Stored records
== == ==
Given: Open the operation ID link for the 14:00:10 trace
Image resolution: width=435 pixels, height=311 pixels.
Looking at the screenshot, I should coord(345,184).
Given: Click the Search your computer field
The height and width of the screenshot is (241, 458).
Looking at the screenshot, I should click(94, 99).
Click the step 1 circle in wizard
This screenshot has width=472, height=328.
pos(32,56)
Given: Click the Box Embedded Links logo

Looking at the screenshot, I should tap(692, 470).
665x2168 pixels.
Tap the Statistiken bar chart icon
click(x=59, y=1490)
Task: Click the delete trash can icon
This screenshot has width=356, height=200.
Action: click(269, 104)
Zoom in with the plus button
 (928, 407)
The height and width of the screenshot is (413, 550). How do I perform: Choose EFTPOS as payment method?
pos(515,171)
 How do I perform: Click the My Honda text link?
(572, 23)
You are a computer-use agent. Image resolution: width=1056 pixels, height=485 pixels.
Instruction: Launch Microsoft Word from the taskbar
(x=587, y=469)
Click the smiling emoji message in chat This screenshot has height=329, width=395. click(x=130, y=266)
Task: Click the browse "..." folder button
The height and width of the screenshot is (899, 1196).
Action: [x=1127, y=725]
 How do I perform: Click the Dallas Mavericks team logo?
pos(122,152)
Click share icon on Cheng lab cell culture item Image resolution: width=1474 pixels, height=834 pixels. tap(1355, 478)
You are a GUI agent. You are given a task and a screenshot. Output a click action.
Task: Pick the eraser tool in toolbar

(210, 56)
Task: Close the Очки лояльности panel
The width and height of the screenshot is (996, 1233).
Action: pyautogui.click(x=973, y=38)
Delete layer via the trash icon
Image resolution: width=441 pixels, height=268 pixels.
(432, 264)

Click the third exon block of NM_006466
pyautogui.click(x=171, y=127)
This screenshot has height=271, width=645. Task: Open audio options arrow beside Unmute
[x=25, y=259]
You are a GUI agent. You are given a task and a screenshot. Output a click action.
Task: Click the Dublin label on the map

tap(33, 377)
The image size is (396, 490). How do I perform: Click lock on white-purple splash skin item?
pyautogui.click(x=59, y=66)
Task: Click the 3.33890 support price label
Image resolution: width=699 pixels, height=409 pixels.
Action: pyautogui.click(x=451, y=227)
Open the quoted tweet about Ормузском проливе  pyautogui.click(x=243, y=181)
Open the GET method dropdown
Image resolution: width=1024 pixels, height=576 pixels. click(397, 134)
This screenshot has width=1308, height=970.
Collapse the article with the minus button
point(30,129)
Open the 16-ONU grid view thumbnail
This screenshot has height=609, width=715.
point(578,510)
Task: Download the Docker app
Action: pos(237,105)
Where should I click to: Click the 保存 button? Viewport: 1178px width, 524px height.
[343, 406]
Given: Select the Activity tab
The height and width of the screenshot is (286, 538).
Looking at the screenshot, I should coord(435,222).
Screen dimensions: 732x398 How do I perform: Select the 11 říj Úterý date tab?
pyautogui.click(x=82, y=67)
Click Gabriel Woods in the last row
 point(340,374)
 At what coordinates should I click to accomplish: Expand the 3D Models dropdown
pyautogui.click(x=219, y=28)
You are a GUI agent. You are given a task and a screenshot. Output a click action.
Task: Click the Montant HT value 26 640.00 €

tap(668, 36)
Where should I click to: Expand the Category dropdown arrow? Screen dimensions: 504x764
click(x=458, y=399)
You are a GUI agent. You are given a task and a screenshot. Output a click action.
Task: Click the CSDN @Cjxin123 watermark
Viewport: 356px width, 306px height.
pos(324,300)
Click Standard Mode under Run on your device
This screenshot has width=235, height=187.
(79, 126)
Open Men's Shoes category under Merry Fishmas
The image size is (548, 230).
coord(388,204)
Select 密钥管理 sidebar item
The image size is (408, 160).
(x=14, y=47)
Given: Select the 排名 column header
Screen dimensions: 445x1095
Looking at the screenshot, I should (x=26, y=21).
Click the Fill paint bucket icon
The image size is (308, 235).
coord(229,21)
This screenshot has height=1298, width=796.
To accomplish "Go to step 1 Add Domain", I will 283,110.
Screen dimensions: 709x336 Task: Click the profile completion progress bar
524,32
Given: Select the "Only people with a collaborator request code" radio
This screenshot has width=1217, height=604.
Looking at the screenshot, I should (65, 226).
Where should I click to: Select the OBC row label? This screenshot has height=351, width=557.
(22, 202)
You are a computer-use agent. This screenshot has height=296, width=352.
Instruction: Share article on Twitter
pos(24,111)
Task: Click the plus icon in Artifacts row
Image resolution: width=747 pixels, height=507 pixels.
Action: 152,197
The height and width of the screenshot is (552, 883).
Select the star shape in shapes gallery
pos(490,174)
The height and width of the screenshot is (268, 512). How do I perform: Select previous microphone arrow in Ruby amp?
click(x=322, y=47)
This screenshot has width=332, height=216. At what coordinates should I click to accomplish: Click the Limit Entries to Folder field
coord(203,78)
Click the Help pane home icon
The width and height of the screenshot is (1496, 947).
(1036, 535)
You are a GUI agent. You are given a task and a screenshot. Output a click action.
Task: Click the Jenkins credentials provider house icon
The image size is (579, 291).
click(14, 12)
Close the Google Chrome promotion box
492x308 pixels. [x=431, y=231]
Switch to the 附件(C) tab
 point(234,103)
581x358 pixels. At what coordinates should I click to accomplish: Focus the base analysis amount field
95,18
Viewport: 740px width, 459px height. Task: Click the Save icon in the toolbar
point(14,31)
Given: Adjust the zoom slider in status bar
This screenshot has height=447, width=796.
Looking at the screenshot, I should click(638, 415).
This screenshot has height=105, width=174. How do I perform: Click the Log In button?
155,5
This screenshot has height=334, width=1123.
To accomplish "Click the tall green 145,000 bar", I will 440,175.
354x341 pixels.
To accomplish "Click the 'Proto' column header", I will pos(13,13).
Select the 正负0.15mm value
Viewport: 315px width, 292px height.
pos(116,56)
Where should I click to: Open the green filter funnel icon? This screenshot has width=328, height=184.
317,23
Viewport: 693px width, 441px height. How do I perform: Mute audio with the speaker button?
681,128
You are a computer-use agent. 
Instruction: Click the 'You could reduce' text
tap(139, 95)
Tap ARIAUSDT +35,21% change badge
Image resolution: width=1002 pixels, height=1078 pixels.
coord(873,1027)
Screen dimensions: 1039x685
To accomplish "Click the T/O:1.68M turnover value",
== == ==
- **TRY IT**
Without leaving anything out, output all of the data above exactly.

- **TASK RESPONSE**
Given: Open the operation ID link for the 14:00:10 trace
Image resolution: width=435 pixels, height=311 pixels.
Looking at the screenshot, I should coord(345,184).
Given: Click the Search your computer field
The height and width of the screenshot is (241, 458).
Looking at the screenshot, I should click(94, 99).
Click the step 1 circle in wizard
This screenshot has width=472, height=328.
pos(32,56)
Given: Click the Box Embedded Links logo

Looking at the screenshot, I should tap(692, 470).
665x2168 pixels.
Tap the Statistiken bar chart icon
click(x=59, y=1490)
Task: Click the delete trash can icon
This screenshot has width=356, height=200.
Action: click(269, 104)
Zoom in with the plus button
 (928, 407)
The height and width of the screenshot is (413, 550). How do I perform: Choose EFTPOS as payment method?
pos(515,171)
 How do I perform: Click the My Honda text link?
(572, 23)
You are a computer-use agent. Image resolution: width=1056 pixels, height=485 pixels.
Instruction: Launch Microsoft Word from the taskbar
(x=587, y=469)
Click the smiling emoji message in chat This screenshot has height=329, width=395. click(x=130, y=266)
Task: Click the browse "..." folder button
The height and width of the screenshot is (899, 1196).
Action: [x=1127, y=725]
 How do I perform: Click the Dallas Mavericks team logo?
pos(122,152)
Click share icon on Cheng lab cell culture item Image resolution: width=1474 pixels, height=834 pixels. tap(1355, 478)
You are a GUI agent. You are given a task and a screenshot. Output a click action.
Task: Pick the eraser tool in toolbar

(210, 56)
Task: Close the Очки лояльности panel
The width and height of the screenshot is (996, 1233).
Action: pyautogui.click(x=973, y=38)
Delete layer via the trash icon
Image resolution: width=441 pixels, height=268 pixels.
(432, 264)

Click the third exon block of NM_006466
pyautogui.click(x=171, y=127)
This screenshot has height=271, width=645. Task: Open audio options arrow beside Unmute
[x=25, y=259]
You are a GUI agent. You are given a task and a screenshot. Output a click action.
Task: Click the Dublin label on the map

tap(33, 377)
The image size is (396, 490). How do I perform: Click lock on white-purple splash skin item?
pyautogui.click(x=59, y=66)
Task: Click the 3.33890 support price label
Image resolution: width=699 pixels, height=409 pixels.
Action: pyautogui.click(x=451, y=227)
Open the quoted tweet about Ормузском проливе  pyautogui.click(x=243, y=181)
Open the GET method dropdown
Image resolution: width=1024 pixels, height=576 pixels. click(397, 134)
This screenshot has width=1308, height=970.
Collapse the article with the minus button
point(30,129)
Open the 16-ONU grid view thumbnail
This screenshot has height=609, width=715.
point(578,510)
Task: Download the Docker app
Action: pos(237,105)
Where should I click to: Click the 保存 button? Viewport: 1178px width, 524px height.
[343, 406]
Given: Select the Activity tab
The height and width of the screenshot is (286, 538).
Looking at the screenshot, I should coord(435,222).
Screen dimensions: 732x398 How do I perform: Select the 11 říj Úterý date tab?
pyautogui.click(x=82, y=67)
Click Gabriel Woods in the last row
 point(340,374)
 At what coordinates should I click to accomplish: Expand the 3D Models dropdown
pyautogui.click(x=219, y=28)
You are a GUI agent. You are given a task and a screenshot. Output a click action.
Task: Click the Montant HT value 26 640.00 €

tap(668, 36)
Where should I click to: Expand the Category dropdown arrow? Screen dimensions: 504x764
click(x=458, y=399)
You are a GUI agent. You are given a task and a screenshot. Output a click action.
Task: Click the CSDN @Cjxin123 watermark
Viewport: 356px width, 306px height.
pos(324,300)
Click Standard Mode under Run on your device
This screenshot has width=235, height=187.
(79, 126)
Open Men's Shoes category under Merry Fishmas
The image size is (548, 230).
coord(388,204)
Select 密钥管理 sidebar item
The image size is (408, 160).
(x=14, y=47)
Given: Select the 排名 column header
Screen dimensions: 445x1095
Looking at the screenshot, I should (x=26, y=21).
Click the Fill paint bucket icon
The image size is (308, 235).
coord(229,21)
This screenshot has height=1298, width=796.
To accomplish "Go to step 1 Add Domain", I will 283,110.
Screen dimensions: 709x336 Task: Click the profile completion progress bar
524,32
Given: Select the "Only people with a collaborator request code" radio
This screenshot has width=1217, height=604.
Looking at the screenshot, I should (65, 226).
Where should I click to: Select the OBC row label? This screenshot has height=351, width=557.
(22, 202)
You are a computer-use agent. This screenshot has height=296, width=352.
Instruction: Share article on Twitter
pos(24,111)
Task: Click the plus icon in Artifacts row
Image resolution: width=747 pixels, height=507 pixels.
Action: 152,197
The height and width of the screenshot is (552, 883).
Select the star shape in shapes gallery
pos(490,174)
The height and width of the screenshot is (268, 512). How do I perform: Select previous microphone arrow in Ruby amp?
click(x=322, y=47)
This screenshot has width=332, height=216. At what coordinates should I click to accomplish: Click the Limit Entries to Folder field
coord(203,78)
Click the Help pane home icon
The width and height of the screenshot is (1496, 947).
(1036, 535)
You are a GUI agent. You are given a task and a screenshot. Output a click action.
Task: Click the Jenkins credentials provider house icon
The image size is (579, 291).
click(14, 12)
Close the Google Chrome promotion box
492x308 pixels. [x=431, y=231]
Switch to the 附件(C) tab
 point(234,103)
581x358 pixels. At what coordinates should I click to accomplish: Focus the base analysis amount field
95,18
Viewport: 740px width, 459px height. Task: Click the Save icon in the toolbar
point(14,31)
Given: Adjust the zoom slider in status bar
This screenshot has height=447, width=796.
Looking at the screenshot, I should click(638, 415).
This screenshot has height=105, width=174. How do I perform: Click the Log In button?
155,5
This screenshot has height=334, width=1123.
To accomplish "Click the tall green 145,000 bar", I will 440,175.
354x341 pixels.
To accomplish "Click the 'Proto' column header", I will pos(13,13).
Select the 正负0.15mm value
Viewport: 315px width, 292px height.
pos(116,56)
Where should I click to: Open the green filter funnel icon? This screenshot has width=328, height=184.
317,23
Viewport: 693px width, 441px height. How do I perform: Mute audio with the speaker button?
681,128
You are a computer-use agent. 
Instruction: Click the 'You could reduce' text
tap(139, 95)
Tap ARIAUSDT +35,21% change badge
Image resolution: width=1002 pixels, height=1078 pixels.
coord(873,1027)
Screen dimensions: 1039x685
To accomplish "Click the T/O:1.68M turnover value",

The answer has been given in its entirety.